Index
We are talking about organs responsible for developing and secreting substances necessary for the body to function or that it needs to eliminate.
Some glands have dual functions; for example, the liver, pancreas, ovary, and testes produce both a secretion emitted through a duct and a hormone taken up by the blood.
Such structures are called mixed glands.
What is a gland?
A gland is an organ that produces and releases substances that perform a specific function in the body. There are two types of glands. The endocrine glands are ductless and remove the substances they produce (hormones) directly into the bloodstream.
These glands are part of the endocrine system. There is another type of gland called the exocrine gland (for example, sweat glands and lymph nodes). These are not considered part of the endocrine system since they do not produce hormones and release their product through a duct.
Endocrine glands, such as the pancreas and thyroid gland, use the bloodstream to control the body’s internal environment and communicate with each other through substances called hormones, which are released into the bloodstream.
The adrenal glands are small structures attached to the top of each kidney. The human body has two adrenal glands that release chemicals called hormones into the bloodstream. These hormones affect many parts of the human body.
A gland can range from a single cell to a complex system of tubes that join and open to a surface through a duct. The endocrine glands, for example, the thyroid, adrenal glands, and pituitary glands produce hormones that are secreted directly into the bloodstream.
The exocrine glands secrete their substances on an external or internal surface of the body. For example, most exocrine glands, the salivary and lacrimal glands, release their secretions through the ducts.
However, some open directly on a body surface, as in the sebaceous glands of the skin and the digestive glands of the intestinal mucosa. A simple exocrine gland may consist only of a tube lined with secretory cells.
In more complex types, groups of cells produce the secretion, and a duct or duct system discharges the secreted material. The substances produced by the exocrine glands in humans are sweat, lubricants such as mucus and tears, and digestive juices.
There are specialized exocrine glands in the animal world that produce substances such as the shells of bird eggs, cobwebs, and the cocoons of silkworm larvae.
Simple glands are also common in the plant kingdom.
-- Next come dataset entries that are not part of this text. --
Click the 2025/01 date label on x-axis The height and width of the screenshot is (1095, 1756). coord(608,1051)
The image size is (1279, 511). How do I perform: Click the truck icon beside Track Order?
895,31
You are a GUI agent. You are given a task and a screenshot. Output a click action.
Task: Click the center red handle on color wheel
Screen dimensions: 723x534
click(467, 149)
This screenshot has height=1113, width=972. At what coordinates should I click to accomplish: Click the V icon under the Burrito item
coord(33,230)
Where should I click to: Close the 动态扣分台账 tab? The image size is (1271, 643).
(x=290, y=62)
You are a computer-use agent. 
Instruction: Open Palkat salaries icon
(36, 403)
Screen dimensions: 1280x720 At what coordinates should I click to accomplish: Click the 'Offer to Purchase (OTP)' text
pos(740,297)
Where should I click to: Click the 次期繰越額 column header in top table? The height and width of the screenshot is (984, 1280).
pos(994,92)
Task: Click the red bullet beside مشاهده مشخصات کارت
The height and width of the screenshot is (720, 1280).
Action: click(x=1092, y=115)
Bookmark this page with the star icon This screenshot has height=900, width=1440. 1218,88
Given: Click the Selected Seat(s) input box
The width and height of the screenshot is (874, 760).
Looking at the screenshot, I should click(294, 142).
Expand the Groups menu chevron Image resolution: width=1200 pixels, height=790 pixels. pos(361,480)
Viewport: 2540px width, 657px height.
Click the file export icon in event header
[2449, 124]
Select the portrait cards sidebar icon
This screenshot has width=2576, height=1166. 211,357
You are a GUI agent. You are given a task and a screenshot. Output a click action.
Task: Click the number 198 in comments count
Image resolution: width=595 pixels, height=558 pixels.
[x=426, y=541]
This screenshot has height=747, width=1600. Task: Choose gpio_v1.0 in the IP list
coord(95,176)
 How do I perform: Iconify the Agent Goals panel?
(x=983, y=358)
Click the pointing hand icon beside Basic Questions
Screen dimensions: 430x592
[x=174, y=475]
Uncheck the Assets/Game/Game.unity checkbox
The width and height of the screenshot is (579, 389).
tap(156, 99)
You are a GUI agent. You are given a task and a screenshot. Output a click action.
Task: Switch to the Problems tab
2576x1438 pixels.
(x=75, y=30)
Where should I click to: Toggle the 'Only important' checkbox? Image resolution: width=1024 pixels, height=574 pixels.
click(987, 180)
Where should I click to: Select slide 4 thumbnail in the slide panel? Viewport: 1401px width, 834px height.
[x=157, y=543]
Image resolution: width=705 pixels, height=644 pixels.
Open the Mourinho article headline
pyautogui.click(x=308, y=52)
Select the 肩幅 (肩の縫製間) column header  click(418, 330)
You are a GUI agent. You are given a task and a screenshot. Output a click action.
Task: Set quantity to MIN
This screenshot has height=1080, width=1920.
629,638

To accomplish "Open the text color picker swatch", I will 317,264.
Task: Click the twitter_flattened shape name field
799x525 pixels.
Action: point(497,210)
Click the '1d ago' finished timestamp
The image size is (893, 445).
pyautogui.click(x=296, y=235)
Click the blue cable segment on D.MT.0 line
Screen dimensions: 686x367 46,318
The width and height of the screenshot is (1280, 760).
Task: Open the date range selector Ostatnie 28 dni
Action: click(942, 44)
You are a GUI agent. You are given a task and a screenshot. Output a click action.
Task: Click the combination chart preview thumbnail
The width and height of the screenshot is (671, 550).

The sweet nectar of the flowers and the resin-hued pine trees are substances produced by the plant glands.
Classification of the glands
The glands are classified according to:
- The nature of the product.
- The structure.
- How the secretion is delivered to the area of use.
- The manner of cellular activity in the formation of secretion.
Morphological criteria
- Unicellular (mucous goblet cells).
- Multicellular.
- Glandular cell sheets (choroid plexus)
- Restricted nests of gland cells (urethral glands)
- Invaginations of varying degrees of complexity.
- Simple or branched tubular (intestinal and gastric glands): no duct interposed between the surface and the glandular portion
- Simple coiled (sweat gland) -duct interposed between glandular portion and surface
- Simple, branched, acinous (sebaceous gland): spherical or ovoid glandular portion, connected to the surface by a Compound duct, tubular glands (gastric cardias, renal tubules): branching ducts between the surface and the secretory portion
- Compound tubular-acinous glands (pancreas, parotid gland): branched ducts end in a secretory bit that can be tubular or acinar.
Mode of secretion
- Exocrine: the secretion is passed directly or through ducts to the outer surface (sweat glands) or another continuous character with the outer surface (intestinal glands, liver, pancreas, submaxillary gland).
- Endocrine: the secretion is passed into adjacent tissue or area and then into the bloodstream directly or through the lymphatic vessels; These organs are generally circumscribed, highly vascularized, and typically have no connection to an external surface (adrenal, thyroid, parathyroid, islets of Langerhans, parts of the ovary and testes, anterior lobe of the pituitary, intermediate lobe of the pituitary, clusters of nerve cells of the hypothalamus, and the neural portion of the pituitary).
- Mixed exocrine and endocrine glands: (liver, testes, pancreas).
- Cytocrine: the passage of a secretion from one cell directly to another (melanin granules from melanocytes in the skin’s connective tissue to the epithelial cells of the skin).
Nature of the secretion
- Cytogen (testis, spleen, lymph node, and bone marrow) -gland “secrete” cells.
- Acellular (intestinal glands, pancreas, parotid gland): the gland secretes a non-cellular product.
Cytological changes of the glandular portion during secretion
- Merocrine (sweat glands, choroid plexus): no loss of cytoplasm.
- Holocrine (sebaceous glands) -gland cells undergo dissolution and are entirely extruded, along with the secretory product.
- Apocrine (mammary gland, axillary sweat gland) – only part of the cytoplasm is extruded with the secretory product.
Chemical nature of the product
- Goblet mucous cells (submaxillary glands, urethral glands): secretion contains mucin.
- Serosa (parotid gland, pancreas): the secretion does not contain mucin.